From the desk of Neil Brodie, Vice President
Conservatives are saying that the economy is on hold until testing and vaccines are widespread. These are the tools in the fight against the coronavirus that are required to allow the country to get back to normal. The National Basketball Association received authorization for rapid testing in mid-August, rapid tests weren’t approved by Health Canada until mid-November. The government hasn’t given any straight answers on when vaccines will be readily available in Canada. It is these tools, requiring Health Canada approval, that will get the country back to normal and the economy rolling again. Today, Conservatives were looking for a fiscal update that included a plan for health tool approvals and they didn’t get it.

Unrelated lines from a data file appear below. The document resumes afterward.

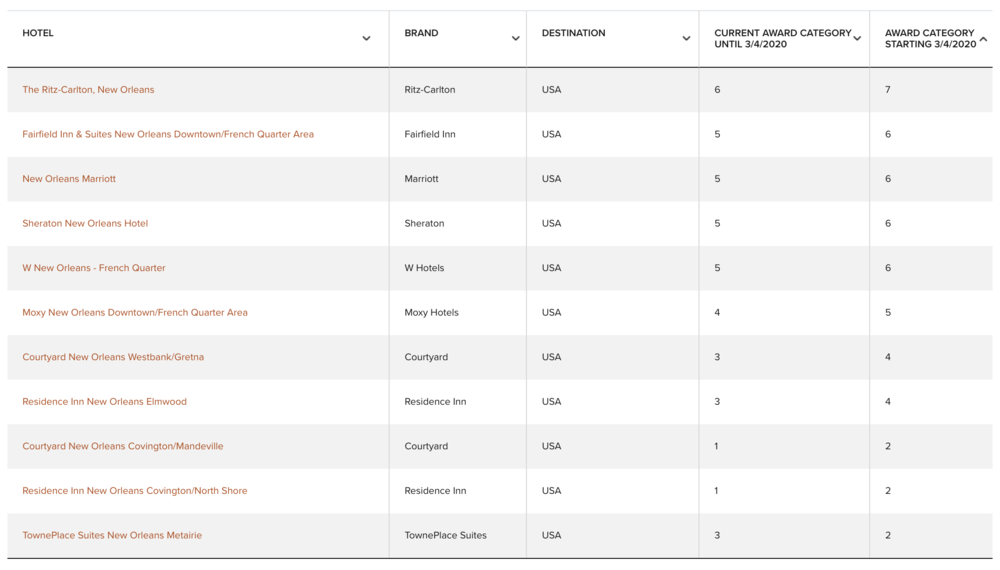The image size is (1000, 570).
Task: Open the BRAND column sort dropdown
Action: (x=515, y=39)
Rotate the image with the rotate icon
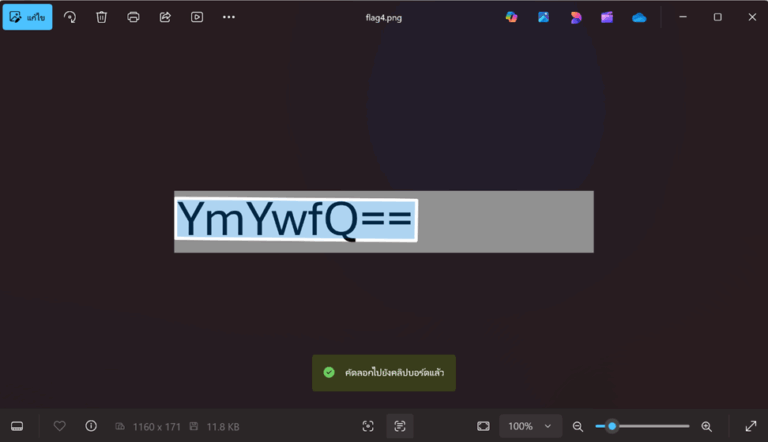Viewport: 768px width, 442px height. [x=70, y=17]
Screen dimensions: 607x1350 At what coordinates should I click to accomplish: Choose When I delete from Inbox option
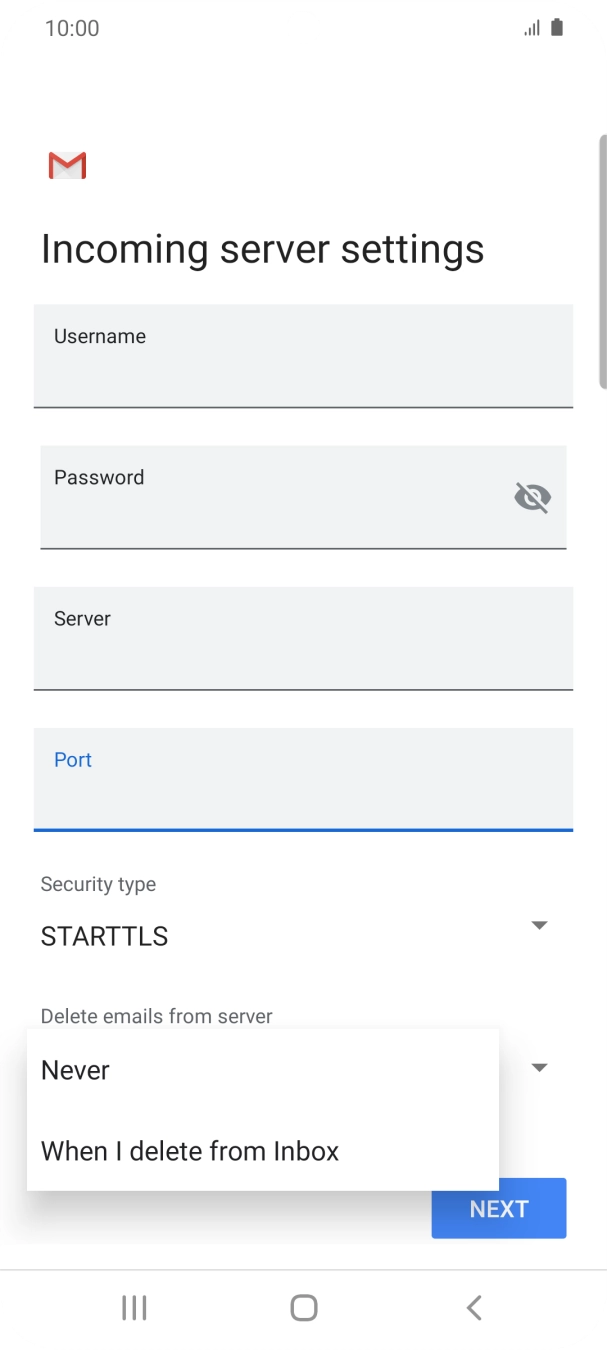(x=190, y=1150)
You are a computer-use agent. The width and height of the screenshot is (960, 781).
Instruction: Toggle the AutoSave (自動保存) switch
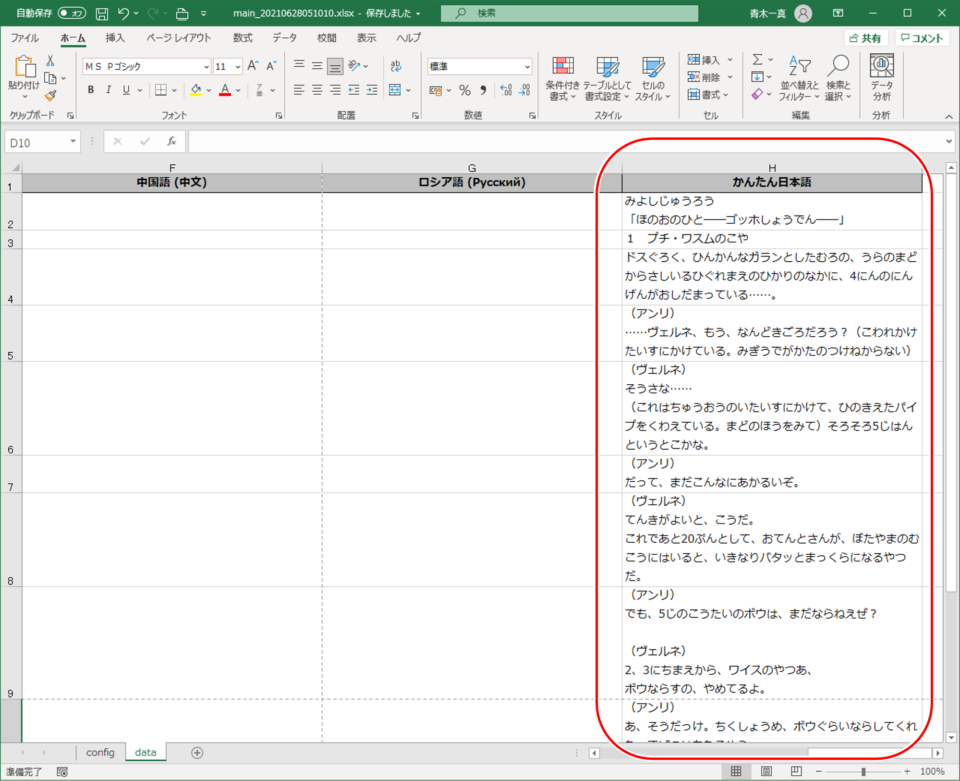point(72,13)
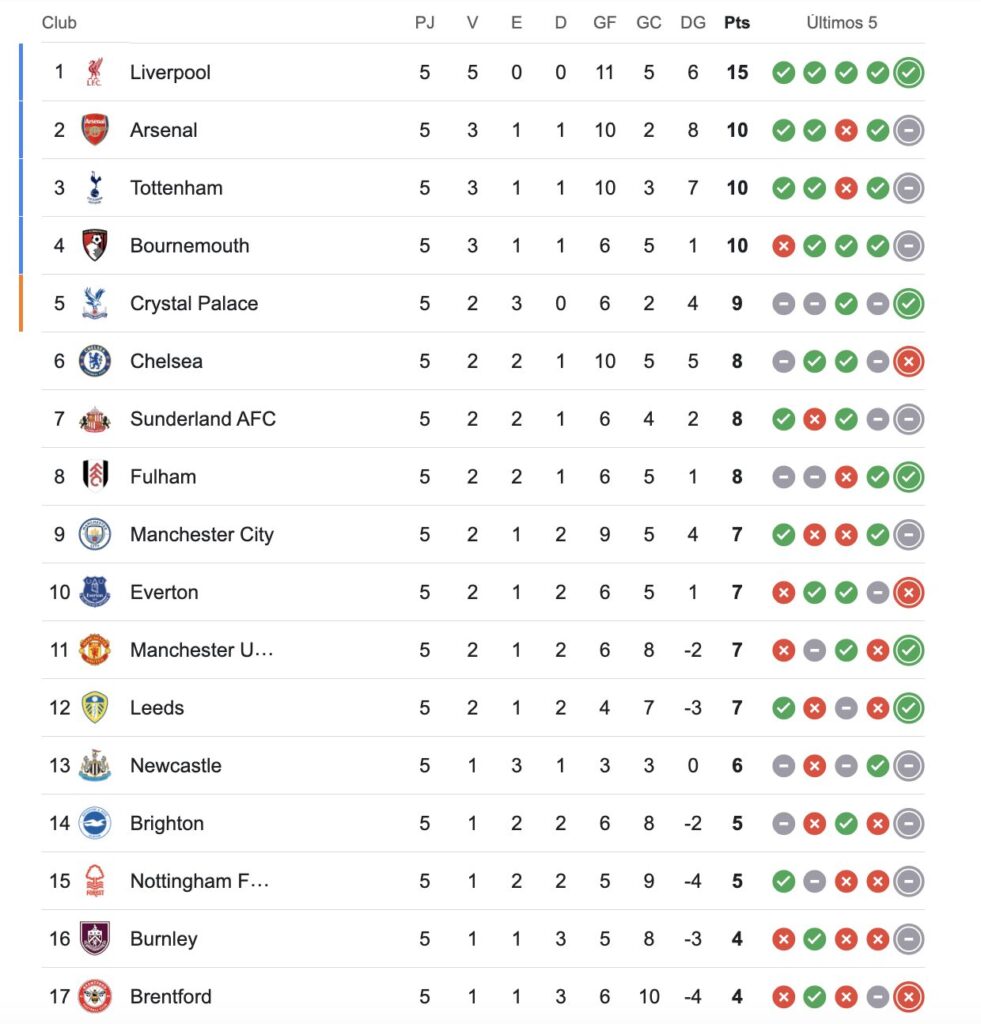Click the Chelsea club badge

point(94,361)
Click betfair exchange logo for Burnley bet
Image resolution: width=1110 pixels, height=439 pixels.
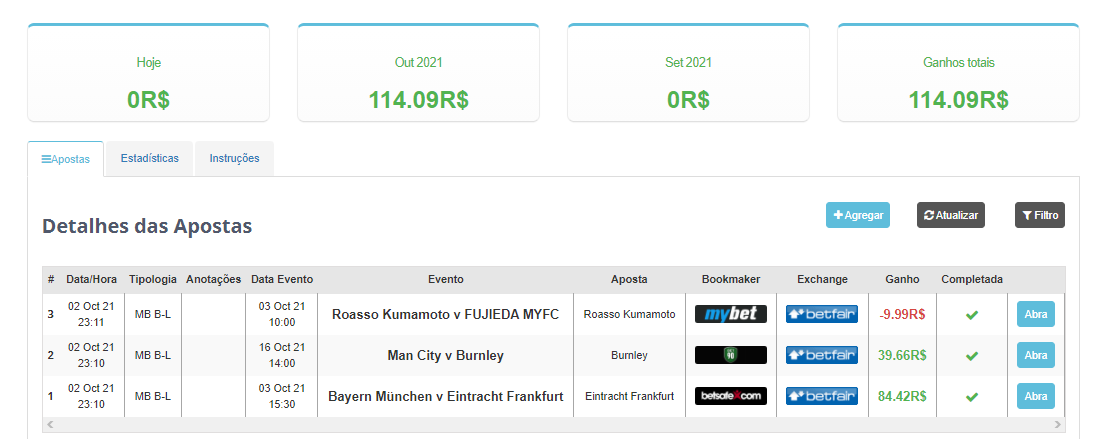click(x=821, y=355)
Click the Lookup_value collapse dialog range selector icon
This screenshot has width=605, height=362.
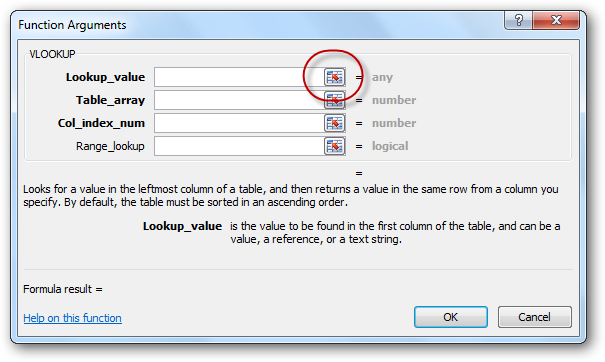point(334,77)
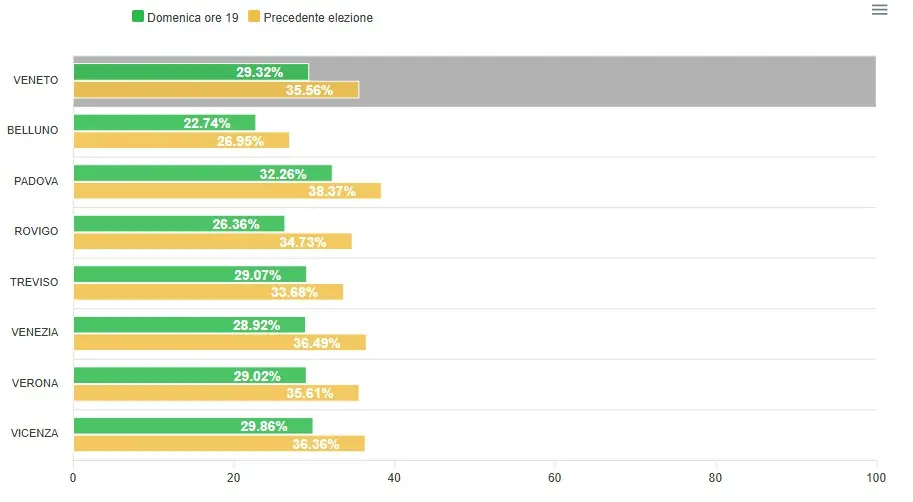Image resolution: width=913 pixels, height=502 pixels.
Task: Select the PADOVA yellow bar 38.37%
Action: [227, 191]
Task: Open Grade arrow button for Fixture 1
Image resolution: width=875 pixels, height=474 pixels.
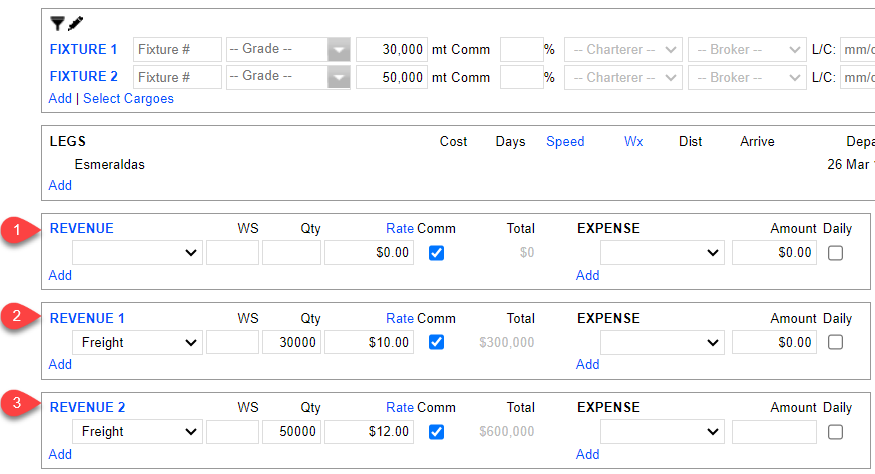Action: pyautogui.click(x=340, y=49)
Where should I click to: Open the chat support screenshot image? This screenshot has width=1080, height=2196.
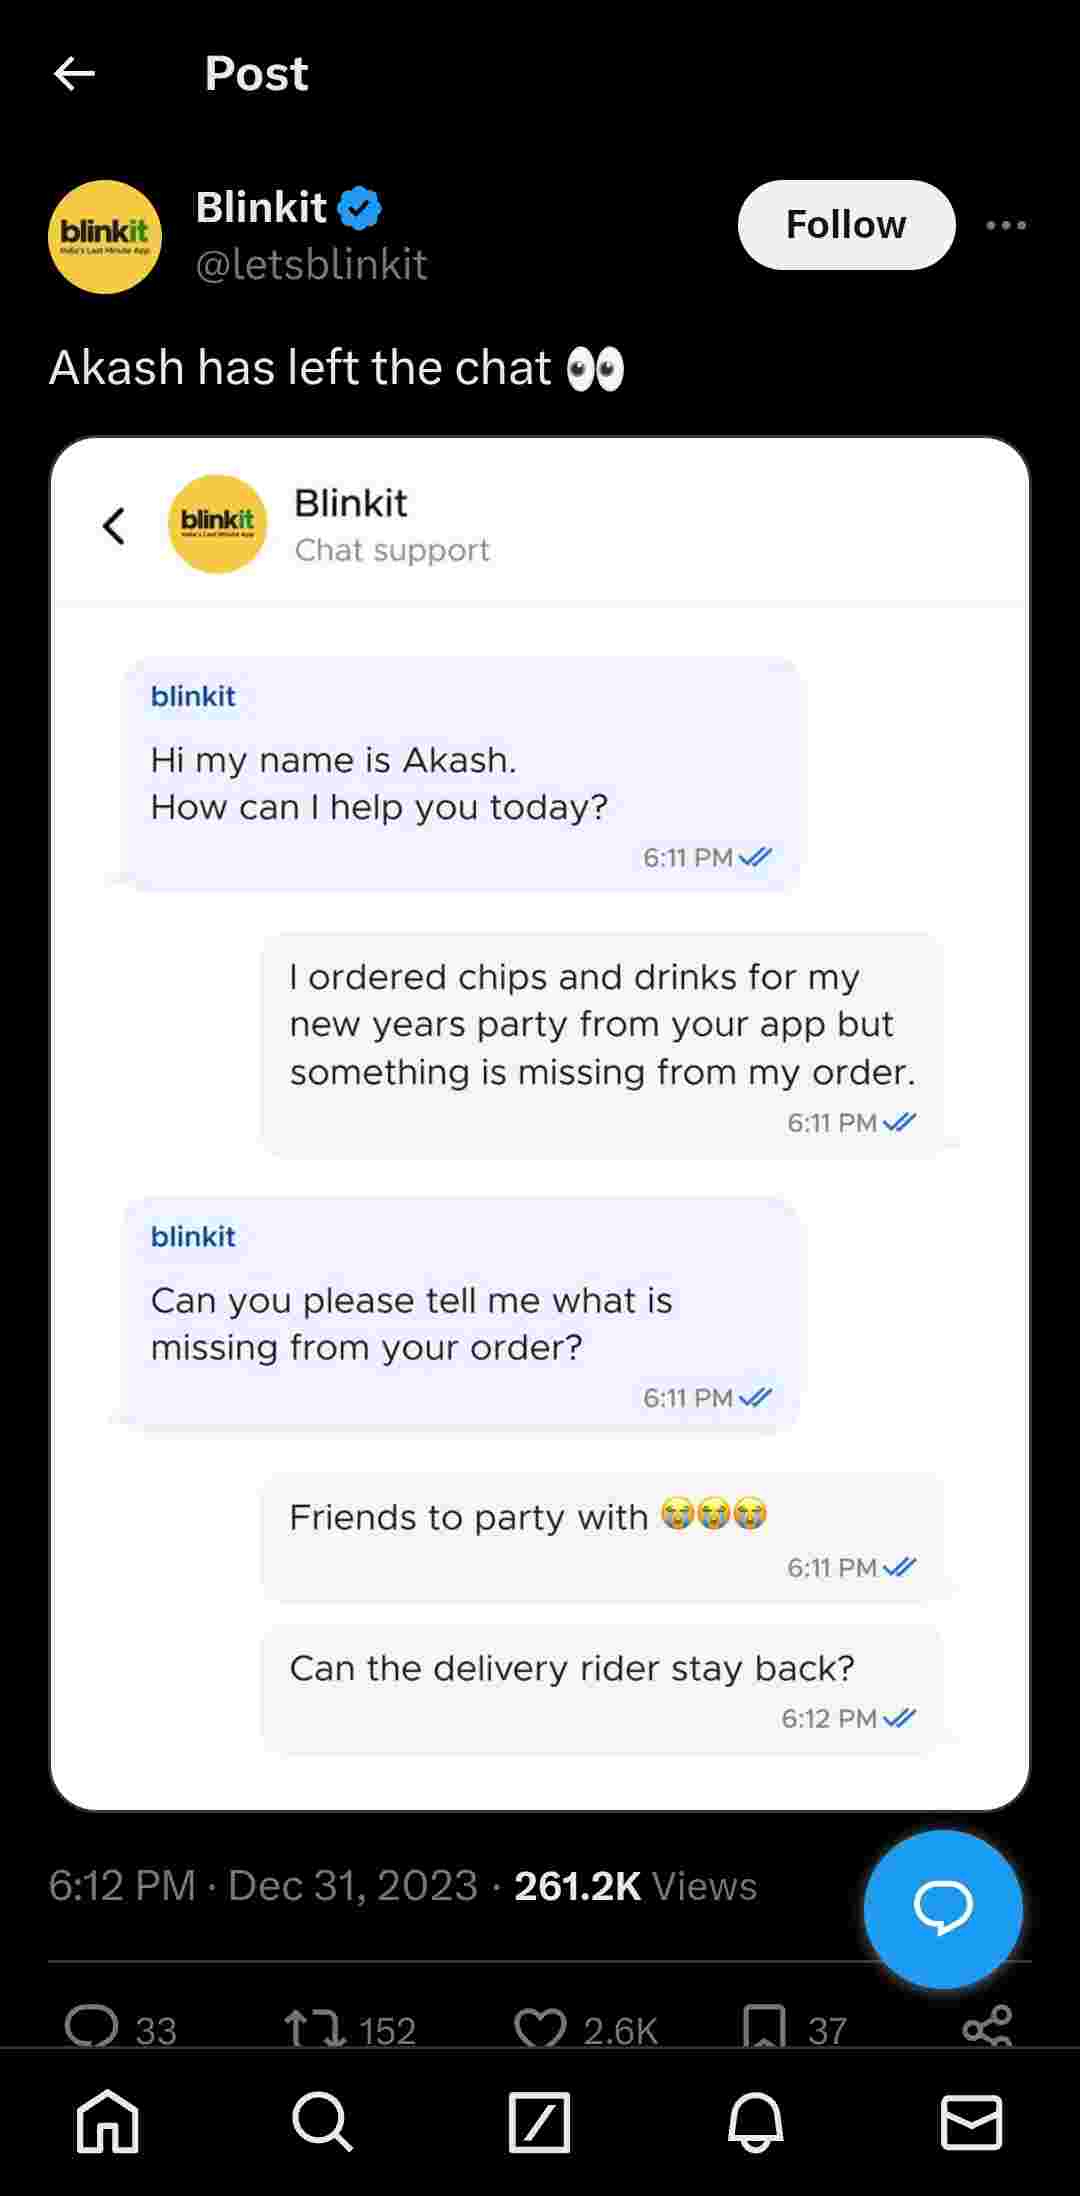[540, 1124]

The Conservatives were also asking for an indication of a fiscal anchor that the public can use to judge when the government will slow down spending. There was no fiscal anchor today, only fiscal guardrails. Spending will be wound down based on several related indicators. The finance minister announced the fiscal guardrails are the employment rate, total hours worked and the level of unemployment in the economy. Once these numbers return to more normal levels spend plans will turn from support and stimulus to deficit reduction.
The forecast deficit this year is $381 billion, in a best-case scenario, followed by $121 billion next year. Reports are that only about half that number is going to direct support of individuals. An example of the questions around the stewardship of the spending is the additional money apportioned to the long-term care sector. Setting aside $1 billion for long-term care sounds tone-deaf when Canadians know that long-term care facilities are hardest hit by COVID-19 and total spending is close to $400 billion. However, in this corner, the government message of ”doing whatever it takes to help Canadians through this crisis” is the way to go. Unfortunately, no instruction book can be taken off the shelf to deal with the coronavirus pandemic and money is one of the few ways governments can insert themselves into the solutions column.
From the desk of Cameron Holmstrom, Consultant
Today is November 30th but you could be forgiven if you thought that today was February 2nd, because this fiscal update felt a lot like Groundhog Day. If you were looking for larger, transformational policies like a national childcare program, you got more studies instead. If you were looking for many new measures to deal with the fall out from COVID-19, you heard more about promises this government had already made. If you were looking for big vision and planning, this update wasn’t for you.
That doesn’t mean that it was a bad document, as it spoke to the immediate needs faced by many Canadians. We saw more help for businesses through an increase in the wage subsidy and more low-interest, government-backed loans. We saw specific help for sectors that have been hardest hit by lockdown measures, like travel, tourism and the cultural sector. And we saw more money to help purchase PPE and support communities in their fight against COVID. Those are all laudable measures and deserve credit.
But with so few new ideas or announcements in this document, it felt like the government was holding onto potentially big programs and funds for an election platform to run on. With a debt-to-GDP ratio now sitting at 50.7%, one has to wonder if we’ll see those larger, transformational promises when that election comes. That raises questions of its own, but today is not the day to worry about that. Today is about dealing with what is right in front of us. In that way, this fiscal update is reasonable if unspectacular. We’ll see in the months to come if it meets the needs of Canadians or not.